*WRITTEN TASK*:
Format the entries below as a Markdown table with the columns "No." and "Line," giving each line its own numbered row. Omit blank lines.

Entries in a dataset:
- - -

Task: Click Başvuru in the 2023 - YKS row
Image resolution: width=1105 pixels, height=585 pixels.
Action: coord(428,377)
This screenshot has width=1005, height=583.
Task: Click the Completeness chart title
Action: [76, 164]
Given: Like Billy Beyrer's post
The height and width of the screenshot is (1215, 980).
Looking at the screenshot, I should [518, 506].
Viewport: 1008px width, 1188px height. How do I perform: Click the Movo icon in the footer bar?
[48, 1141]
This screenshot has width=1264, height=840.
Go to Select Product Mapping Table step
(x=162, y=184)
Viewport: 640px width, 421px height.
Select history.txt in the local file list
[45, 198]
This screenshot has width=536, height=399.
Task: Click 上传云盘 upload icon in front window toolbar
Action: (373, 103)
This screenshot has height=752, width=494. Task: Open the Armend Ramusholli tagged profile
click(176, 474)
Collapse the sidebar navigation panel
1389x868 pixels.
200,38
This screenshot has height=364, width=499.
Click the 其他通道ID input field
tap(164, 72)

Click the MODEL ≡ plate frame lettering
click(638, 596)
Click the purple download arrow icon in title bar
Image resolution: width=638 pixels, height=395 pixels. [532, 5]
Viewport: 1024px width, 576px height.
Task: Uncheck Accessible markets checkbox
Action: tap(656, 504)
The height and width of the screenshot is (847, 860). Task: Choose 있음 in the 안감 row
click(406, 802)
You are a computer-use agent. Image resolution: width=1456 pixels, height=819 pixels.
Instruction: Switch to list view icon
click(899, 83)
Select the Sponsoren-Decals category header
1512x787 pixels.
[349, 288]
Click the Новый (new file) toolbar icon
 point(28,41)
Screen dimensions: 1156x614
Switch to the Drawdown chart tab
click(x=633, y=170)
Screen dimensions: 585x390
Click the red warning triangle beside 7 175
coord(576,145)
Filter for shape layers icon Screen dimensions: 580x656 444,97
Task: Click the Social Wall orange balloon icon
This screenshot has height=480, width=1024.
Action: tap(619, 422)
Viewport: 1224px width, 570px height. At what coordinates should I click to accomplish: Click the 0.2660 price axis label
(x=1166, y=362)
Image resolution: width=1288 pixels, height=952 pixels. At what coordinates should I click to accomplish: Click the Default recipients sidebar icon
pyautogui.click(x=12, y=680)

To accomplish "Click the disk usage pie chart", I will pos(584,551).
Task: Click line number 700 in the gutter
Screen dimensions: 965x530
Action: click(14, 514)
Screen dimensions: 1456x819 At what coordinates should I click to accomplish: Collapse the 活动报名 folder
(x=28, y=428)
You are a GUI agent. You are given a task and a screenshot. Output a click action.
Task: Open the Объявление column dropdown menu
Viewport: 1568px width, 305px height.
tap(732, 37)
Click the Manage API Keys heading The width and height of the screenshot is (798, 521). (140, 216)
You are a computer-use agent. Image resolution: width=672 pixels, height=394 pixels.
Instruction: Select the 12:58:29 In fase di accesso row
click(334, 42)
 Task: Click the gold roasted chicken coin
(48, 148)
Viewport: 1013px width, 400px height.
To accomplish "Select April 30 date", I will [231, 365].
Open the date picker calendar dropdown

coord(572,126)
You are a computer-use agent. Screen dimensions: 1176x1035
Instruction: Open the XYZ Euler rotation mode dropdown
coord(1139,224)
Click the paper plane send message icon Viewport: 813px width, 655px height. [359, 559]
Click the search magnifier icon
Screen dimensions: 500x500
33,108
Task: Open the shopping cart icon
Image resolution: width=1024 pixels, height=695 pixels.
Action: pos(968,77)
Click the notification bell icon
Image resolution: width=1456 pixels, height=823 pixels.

- - -

*COMPLETED EXERCISE*:
| No. | Line |
|---|---|
| 1 | Task: Click Başvuru in the 2023 - YKS row |
| 2 | Image resolution: width=1105 pixels, height=585 pixels. |
| 3 | Action: coord(428,377) |
| 4 | This screenshot has width=1005, height=583. |
| 5 | Task: Click the Completeness chart title |
| 6 | Action: [76, 164] |
| 7 | Given: Like Billy Beyrer's post |
| 8 | The height and width of the screenshot is (1215, 980). |
| 9 | Looking at the screenshot, I should [518, 506]. |
| 10 | Viewport: 1008px width, 1188px height. How do I perform: Click the Movo icon in the footer bar? |
| 11 | [48, 1141] |
| 12 | This screenshot has width=1264, height=840. |
| 13 | Go to Select Product Mapping Table step |
| 14 | (x=162, y=184) |
| 15 | Viewport: 640px width, 421px height. |
| 16 | Select history.txt in the local file list |
| 17 | [45, 198] |
| 18 | This screenshot has width=536, height=399. |
| 19 | Task: Click 上传云盘 upload icon in front window toolbar |
| 20 | Action: (373, 103) |
| 21 | This screenshot has height=752, width=494. Task: Open the Armend Ramusholli tagged profile |
| 22 | click(176, 474) |
| 23 | Collapse the sidebar navigation panel |
| 24 | 1389x868 pixels. |
| 25 | 200,38 |
| 26 | This screenshot has height=364, width=499. |
| 27 | Click the 其他通道ID input field |
| 28 | tap(164, 72) |
| 29 | Click the MODEL ≡ plate frame lettering |
| 30 | click(638, 596) |
| 31 | Click the purple download arrow icon in title bar |
| 32 | Image resolution: width=638 pixels, height=395 pixels. [532, 5] |
| 33 | Viewport: 1024px width, 576px height. |
| 34 | Task: Uncheck Accessible markets checkbox |
| 35 | Action: tap(656, 504) |
| 36 | The height and width of the screenshot is (847, 860). Task: Choose 있음 in the 안감 row |
| 37 | click(406, 802) |
| 38 | You are a computer-use agent. Image resolution: width=1456 pixels, height=819 pixels. |
| 39 | Instruction: Switch to list view icon |
| 40 | click(899, 83) |
| 41 | Select the Sponsoren-Decals category header |
| 42 | 1512x787 pixels. |
| 43 | [349, 288] |
| 44 | Click the Новый (new file) toolbar icon |
| 45 |  point(28,41) |
| 46 | Screen dimensions: 1156x614 |
| 47 | Switch to the Drawdown chart tab |
| 48 | click(x=633, y=170) |
| 49 | Screen dimensions: 585x390 |
| 50 | Click the red warning triangle beside 7 175 |
| 51 | coord(576,145) |
| 52 | Filter for shape layers icon Screen dimensions: 580x656 444,97 |
| 53 | Task: Click the Social Wall orange balloon icon |
| 54 | This screenshot has height=480, width=1024. |
| 55 | Action: tap(619, 422) |
| 56 | Viewport: 1224px width, 570px height. At what coordinates should I click to accomplish: Click the 0.2660 price axis label |
| 57 | (x=1166, y=362) |
| 58 | Image resolution: width=1288 pixels, height=952 pixels. At what coordinates should I click to accomplish: Click the Default recipients sidebar icon |
| 59 | pyautogui.click(x=12, y=680) |
| 60 | To accomplish "Click the disk usage pie chart", I will pos(584,551). |
| 61 | Task: Click line number 700 in the gutter |
| 62 | Screen dimensions: 965x530 |
| 63 | Action: click(14, 514) |
| 64 | Screen dimensions: 1456x819 At what coordinates should I click to accomplish: Collapse the 活动报名 folder |
| 65 | (x=28, y=428) |
| 66 | You are a GUI agent. You are given a task and a screenshot. Output a click action. |
| 67 | Task: Open the Объявление column dropdown menu |
| 68 | Viewport: 1568px width, 305px height. |
| 69 | tap(732, 37) |
| 70 | Click the Manage API Keys heading The width and height of the screenshot is (798, 521). (140, 216) |
| 71 | You are a computer-use agent. Image resolution: width=672 pixels, height=394 pixels. |
| 72 | Instruction: Select the 12:58:29 In fase di accesso row |
| 73 | click(334, 42) |
| 74 |  Task: Click the gold roasted chicken coin |
| 75 | (48, 148) |
| 76 | Viewport: 1013px width, 400px height. |
| 77 | To accomplish "Select April 30 date", I will [231, 365]. |
| 78 | Open the date picker calendar dropdown |
| 79 | coord(572,126) |
| 80 | You are a computer-use agent. Screen dimensions: 1176x1035 |
| 81 | Instruction: Open the XYZ Euler rotation mode dropdown |
| 82 | coord(1139,224) |
| 83 | Click the paper plane send message icon Viewport: 813px width, 655px height. [359, 559] |
| 84 | Click the search magnifier icon |
| 85 | Screen dimensions: 500x500 |
| 86 | 33,108 |
| 87 | Task: Open the shopping cart icon |
| 88 | Image resolution: width=1024 pixels, height=695 pixels. |
| 89 | Action: pos(968,77) |
| 90 | Click the notification bell icon |
| 91 | Image resolution: width=1456 pixels, height=823 pixels. |